Georgia's Department of Human Resources web site.
Recent Improvements to Georgia's Child Welfare System
- Georgia is getting more children adopted. In the last three years, Georgia has doubled the number of adoptions of special needs children from about 500 per year in 1996 to over 1,180 in 1999. For the first time, the state hired regional adoption coordinators to help counties finalize adoptions. The state also contracted with private agencies to conduct home studies and help the adoption process go smoothly. Georgia was recently one of only two states to receive the Adoption 2002 Excellence Award by the Childrens Bureau for innovative use of recruitment and placement strategies to increase adoptions.

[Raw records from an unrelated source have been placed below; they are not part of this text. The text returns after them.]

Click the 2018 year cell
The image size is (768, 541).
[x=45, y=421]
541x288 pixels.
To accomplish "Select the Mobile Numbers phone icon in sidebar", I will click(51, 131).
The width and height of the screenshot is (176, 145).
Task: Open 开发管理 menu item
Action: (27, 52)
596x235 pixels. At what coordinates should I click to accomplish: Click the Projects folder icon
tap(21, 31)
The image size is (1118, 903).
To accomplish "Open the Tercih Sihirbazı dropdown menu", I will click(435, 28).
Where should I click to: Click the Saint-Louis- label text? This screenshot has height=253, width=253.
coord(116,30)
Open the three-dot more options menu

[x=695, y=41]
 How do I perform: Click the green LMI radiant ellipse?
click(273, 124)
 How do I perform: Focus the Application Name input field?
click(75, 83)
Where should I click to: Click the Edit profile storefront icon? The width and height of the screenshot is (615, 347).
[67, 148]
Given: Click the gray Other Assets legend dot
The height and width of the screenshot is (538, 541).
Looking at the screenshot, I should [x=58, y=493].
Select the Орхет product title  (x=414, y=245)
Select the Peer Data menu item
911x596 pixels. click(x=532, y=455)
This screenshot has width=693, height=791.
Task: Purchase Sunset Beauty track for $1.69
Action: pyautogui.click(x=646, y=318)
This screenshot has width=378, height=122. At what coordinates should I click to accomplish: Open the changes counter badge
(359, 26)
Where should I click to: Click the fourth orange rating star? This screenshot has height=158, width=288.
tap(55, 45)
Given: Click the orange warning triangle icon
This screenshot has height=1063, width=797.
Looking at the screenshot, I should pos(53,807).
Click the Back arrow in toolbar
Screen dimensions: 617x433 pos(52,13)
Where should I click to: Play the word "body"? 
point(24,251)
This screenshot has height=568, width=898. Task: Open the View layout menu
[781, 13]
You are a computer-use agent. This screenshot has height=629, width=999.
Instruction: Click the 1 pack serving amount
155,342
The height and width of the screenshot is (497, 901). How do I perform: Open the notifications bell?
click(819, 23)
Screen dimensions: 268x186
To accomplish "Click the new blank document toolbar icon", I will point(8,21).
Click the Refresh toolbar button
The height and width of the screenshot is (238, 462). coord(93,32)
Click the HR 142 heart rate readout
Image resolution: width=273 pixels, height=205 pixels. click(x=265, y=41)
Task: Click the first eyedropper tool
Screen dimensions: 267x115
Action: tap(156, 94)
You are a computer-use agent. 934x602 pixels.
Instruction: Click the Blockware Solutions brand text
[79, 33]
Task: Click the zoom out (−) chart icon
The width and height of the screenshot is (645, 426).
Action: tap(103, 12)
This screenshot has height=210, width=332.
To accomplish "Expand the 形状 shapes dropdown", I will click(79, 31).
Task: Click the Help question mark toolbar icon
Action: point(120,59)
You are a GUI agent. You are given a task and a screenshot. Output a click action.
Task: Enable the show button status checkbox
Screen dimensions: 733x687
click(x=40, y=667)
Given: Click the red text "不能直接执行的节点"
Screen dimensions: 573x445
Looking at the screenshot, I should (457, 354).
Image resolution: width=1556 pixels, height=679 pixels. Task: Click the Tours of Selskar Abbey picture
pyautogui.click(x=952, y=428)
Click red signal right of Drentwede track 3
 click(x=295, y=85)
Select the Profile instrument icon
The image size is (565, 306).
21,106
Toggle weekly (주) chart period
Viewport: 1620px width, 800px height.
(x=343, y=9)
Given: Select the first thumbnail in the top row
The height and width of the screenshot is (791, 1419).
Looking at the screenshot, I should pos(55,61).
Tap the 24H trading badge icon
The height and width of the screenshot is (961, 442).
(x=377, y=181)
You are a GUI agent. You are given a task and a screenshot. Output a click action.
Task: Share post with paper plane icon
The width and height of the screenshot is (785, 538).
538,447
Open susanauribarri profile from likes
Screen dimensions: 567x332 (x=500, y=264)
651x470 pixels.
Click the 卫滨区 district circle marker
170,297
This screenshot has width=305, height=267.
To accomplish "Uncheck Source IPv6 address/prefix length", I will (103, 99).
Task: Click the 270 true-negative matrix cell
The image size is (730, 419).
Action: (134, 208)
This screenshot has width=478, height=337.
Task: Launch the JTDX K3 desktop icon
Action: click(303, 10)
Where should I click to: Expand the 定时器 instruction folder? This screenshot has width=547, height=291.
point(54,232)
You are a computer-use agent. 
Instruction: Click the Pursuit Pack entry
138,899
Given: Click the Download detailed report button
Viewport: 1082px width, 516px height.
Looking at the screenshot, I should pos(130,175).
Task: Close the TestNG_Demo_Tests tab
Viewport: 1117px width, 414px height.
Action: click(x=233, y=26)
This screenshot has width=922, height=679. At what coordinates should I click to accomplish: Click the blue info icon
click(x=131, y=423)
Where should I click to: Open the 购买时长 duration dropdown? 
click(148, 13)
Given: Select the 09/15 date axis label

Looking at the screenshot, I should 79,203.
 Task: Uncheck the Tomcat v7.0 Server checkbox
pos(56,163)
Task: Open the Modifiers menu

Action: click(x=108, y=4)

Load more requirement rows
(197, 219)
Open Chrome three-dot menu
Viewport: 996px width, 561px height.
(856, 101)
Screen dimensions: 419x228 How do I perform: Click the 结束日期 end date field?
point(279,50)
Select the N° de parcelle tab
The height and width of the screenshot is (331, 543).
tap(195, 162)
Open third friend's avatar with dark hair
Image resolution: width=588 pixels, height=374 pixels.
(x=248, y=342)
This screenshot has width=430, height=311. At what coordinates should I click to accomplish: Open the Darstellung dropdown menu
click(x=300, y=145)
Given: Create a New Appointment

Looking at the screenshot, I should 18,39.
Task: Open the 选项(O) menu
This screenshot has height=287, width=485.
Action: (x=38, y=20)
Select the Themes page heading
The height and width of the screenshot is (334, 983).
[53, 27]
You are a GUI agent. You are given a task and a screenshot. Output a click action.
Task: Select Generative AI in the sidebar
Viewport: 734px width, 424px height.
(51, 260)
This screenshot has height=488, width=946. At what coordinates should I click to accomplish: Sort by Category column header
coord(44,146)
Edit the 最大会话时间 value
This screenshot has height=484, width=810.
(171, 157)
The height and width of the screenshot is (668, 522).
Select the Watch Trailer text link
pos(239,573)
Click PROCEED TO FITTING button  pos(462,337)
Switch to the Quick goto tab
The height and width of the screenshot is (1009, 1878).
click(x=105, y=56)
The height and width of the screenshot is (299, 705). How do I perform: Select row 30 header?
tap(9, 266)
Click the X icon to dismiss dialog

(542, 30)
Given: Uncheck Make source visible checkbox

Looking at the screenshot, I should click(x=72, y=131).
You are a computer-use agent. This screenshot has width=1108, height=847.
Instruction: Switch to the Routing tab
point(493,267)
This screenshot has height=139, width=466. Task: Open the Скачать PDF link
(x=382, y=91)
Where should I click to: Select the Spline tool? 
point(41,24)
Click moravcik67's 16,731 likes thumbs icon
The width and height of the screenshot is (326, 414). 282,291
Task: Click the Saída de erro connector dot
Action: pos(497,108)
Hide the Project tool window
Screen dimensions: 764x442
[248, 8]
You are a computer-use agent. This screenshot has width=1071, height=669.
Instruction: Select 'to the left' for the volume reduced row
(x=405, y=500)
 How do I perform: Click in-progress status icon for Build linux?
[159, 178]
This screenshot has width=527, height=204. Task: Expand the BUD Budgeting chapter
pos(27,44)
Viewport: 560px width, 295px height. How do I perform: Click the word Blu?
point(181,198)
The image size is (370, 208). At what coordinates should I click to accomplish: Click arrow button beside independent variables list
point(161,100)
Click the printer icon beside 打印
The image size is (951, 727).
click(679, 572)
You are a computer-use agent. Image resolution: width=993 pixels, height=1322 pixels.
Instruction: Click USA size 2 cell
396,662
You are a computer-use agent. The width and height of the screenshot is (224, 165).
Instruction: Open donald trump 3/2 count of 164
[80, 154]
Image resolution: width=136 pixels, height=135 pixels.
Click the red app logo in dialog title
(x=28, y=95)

- Georgia has streamlined the process of terminating parental rights to make children available for adoption more quickly. As a result, the length of time children stay in foster care from the time parental rights are terminated to the time they are adopted has dropped by 10 months, from 26 months to 16.5 months.
- First Placement, Best Placement is a foster care reform initiative that aims to put children into a more appropriate, permanent placement more quickly. When a child comes into foster care, DFCS works with others in the community to assess the childs family and the childs medical, social, psychological and emotional needs. Based on that assessment, the agency can then arrange for the best available services the child may need and place the child in the most appropriate setting. In essence, DFCS will make a childs first placement in foster care the best placement.
- Georgias Child Support Enforcement collected more than $368 million last year for children. The agency is not only collecting more money than ever, but it is also helping fathers become more involved with their children. The Fatherhood Initiative works with low-income men who are unable or unwilling to pay their child support. It offers counseling, training, job placement and a chance to play a supportive role in their families. During the first two years of this program, 450 fathers owing child support successfully completed job skills training; 80 percent of them are now employed.